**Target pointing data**
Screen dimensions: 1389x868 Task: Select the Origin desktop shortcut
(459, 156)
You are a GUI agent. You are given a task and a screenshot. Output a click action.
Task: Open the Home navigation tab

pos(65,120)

**WHAT IS NEEDED**
Lay out the lines of the listing as a numbered list, starting with the line that contains "You are a GUI" and running through the end of the listing, both ends included. Leave out any blank lines.

**SOLUTION TO THE PROBLEM**
1. You are a GUI agent. You are given a task and a screenshot. Output a click action.
2. Task: Open the Home navigation tab
3. pos(65,120)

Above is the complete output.